I think np.isnan is a useful function, but torch doesn’t implement it, is there a efficient solution?

Thank you!

It’s simple, a != a will give you a ByteTensor, indicating the positions of NaNs

>>> b

    nan     nan -0.8395
    nan     nan     nan
-1.7921     nan  0.1864
[torch.FloatTensor of size 3x3]

>>> b != b

 1  1  0
 1  1  1
 0  1  0
[torch.ByteTensor of size 3x3]

you can use b[b != b] = 0 to set all NaNs to zero.

41 Likes

Seems not work now.

I tried below code in v0.20:

a = torch.Tensor([1,2,3,4,5])
b = 0.0
c = a / b
c != c

got all 0s.

Is there any function like np.nan_to_num?

1 Like

@Ben, that’s because c in your example is all Inf, not NaN. Albert’s suggestion works:

a = torch.Tensor([float('NaN'), 1, float('NaN'), 2, 3])
print(a)
a[a != a] = 0
print(a)
5 Likes

Hi @Chen-Wei_Xie,

torch.isnan() was implemented earlier this year. So now you can set the NaN’s to 0’s using my_tensor[torch.isnan(my_tensor)] = 0

Cheers

11 Likes

See discussion in ReLU turns nan into zeros. As of pytorch 4.1 ReLU can’t be used for this anymore though. I’ve asked about it there.
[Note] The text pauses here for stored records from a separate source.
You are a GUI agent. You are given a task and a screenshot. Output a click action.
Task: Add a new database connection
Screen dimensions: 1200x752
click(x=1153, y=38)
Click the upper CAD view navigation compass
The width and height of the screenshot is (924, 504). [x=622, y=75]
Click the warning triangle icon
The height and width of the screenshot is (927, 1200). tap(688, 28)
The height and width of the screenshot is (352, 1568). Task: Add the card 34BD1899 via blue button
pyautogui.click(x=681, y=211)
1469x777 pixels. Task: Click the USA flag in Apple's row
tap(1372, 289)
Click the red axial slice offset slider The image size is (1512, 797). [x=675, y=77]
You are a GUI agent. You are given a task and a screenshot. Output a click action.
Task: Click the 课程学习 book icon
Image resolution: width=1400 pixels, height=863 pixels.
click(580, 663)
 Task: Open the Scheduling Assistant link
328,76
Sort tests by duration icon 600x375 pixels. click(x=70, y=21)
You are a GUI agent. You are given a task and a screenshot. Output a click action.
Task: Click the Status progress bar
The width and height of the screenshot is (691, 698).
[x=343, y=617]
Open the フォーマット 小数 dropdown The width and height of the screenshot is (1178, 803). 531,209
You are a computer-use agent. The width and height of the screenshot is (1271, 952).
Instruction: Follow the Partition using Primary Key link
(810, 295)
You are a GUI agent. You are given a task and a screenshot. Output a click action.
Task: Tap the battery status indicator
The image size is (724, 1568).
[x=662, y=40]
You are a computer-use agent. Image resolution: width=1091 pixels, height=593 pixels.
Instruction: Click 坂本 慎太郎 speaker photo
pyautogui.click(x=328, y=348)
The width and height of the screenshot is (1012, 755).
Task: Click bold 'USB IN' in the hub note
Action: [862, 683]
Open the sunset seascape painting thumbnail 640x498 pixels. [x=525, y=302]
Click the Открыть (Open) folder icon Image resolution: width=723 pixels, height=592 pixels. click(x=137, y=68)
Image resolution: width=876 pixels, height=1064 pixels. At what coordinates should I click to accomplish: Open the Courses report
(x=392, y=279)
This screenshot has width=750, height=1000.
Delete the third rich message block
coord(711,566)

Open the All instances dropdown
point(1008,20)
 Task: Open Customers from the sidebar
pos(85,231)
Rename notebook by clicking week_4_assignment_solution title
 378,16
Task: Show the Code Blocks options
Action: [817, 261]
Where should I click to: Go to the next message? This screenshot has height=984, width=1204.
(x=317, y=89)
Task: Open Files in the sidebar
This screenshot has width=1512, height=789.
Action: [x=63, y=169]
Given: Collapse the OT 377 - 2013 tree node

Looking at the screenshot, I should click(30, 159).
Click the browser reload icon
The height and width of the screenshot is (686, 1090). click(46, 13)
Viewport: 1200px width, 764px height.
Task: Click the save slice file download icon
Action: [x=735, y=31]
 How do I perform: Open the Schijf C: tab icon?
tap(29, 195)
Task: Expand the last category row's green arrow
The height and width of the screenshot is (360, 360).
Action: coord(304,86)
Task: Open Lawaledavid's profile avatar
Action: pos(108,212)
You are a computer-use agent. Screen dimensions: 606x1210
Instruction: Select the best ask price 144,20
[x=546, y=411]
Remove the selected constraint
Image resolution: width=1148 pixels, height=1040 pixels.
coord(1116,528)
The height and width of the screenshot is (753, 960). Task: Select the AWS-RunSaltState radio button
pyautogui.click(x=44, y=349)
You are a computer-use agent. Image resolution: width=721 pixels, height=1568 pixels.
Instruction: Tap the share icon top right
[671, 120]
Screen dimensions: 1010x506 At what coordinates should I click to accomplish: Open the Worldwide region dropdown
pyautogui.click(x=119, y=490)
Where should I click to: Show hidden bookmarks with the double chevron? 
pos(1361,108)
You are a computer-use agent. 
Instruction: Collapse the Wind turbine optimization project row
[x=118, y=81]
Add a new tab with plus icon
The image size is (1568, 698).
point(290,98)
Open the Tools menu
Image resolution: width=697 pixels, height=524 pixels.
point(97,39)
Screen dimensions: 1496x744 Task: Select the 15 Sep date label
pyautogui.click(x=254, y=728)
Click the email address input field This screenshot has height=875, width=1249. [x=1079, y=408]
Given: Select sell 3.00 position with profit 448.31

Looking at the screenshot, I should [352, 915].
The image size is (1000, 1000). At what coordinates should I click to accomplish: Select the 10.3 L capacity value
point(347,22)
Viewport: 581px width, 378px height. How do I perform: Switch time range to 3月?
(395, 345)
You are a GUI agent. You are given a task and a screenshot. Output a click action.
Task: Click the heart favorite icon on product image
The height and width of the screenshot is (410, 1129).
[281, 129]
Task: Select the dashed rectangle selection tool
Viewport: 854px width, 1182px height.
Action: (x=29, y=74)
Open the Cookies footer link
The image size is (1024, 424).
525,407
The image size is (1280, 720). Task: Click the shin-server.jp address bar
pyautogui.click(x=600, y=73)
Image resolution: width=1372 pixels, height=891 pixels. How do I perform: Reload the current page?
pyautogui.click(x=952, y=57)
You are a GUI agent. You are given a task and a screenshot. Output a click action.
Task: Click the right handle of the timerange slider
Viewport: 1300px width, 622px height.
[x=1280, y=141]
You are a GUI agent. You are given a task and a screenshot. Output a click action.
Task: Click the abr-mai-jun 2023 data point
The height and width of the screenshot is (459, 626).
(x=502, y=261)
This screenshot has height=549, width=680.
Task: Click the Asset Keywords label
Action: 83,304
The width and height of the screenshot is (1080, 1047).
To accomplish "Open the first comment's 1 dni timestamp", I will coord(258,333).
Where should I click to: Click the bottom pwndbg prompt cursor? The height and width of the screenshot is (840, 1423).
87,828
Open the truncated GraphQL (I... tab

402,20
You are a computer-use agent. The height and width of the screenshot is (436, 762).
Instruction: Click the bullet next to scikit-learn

For completness I’ll copy my answer:

Thank you, I’ll continue the discussion here. This works both forwards/backwards on CPU:

import torch

model = torch.nn.Linear(10,10)
x = torch.ones(10,10).detach()
x[0,0] = x[0,0]+float('NaN')

optimizer = torch.optim.SGD(model.parameters(), lr=0.1)
model.zero_grad()
y = model(x)
y[y!=y] = 0 
loss = y.sum()
loss.backward()
optimizer.step()

Could someone verify if it works on GPU?

Also, anyone has insights on the computational cost vs the ol’ ReLU-hack?

1 Like

wonderful!thanks very much.

Modifying tensors in-place can cause issues with backprop. Here is my solution, since this is still ranked highly on google:

safe_tensor = torch.where(torch.isnan(my_tensor), torch.zeros_like(my_tensor), my_tensor)
4 Likes

Hi,

From version 1.8.1, torch.nan_to_num — PyTorch 1.8.1 documentation is now available. It replaces NaN , positive infinity, and negative infinity values in input with the values specified by nan , posinf , and neginf , respectively.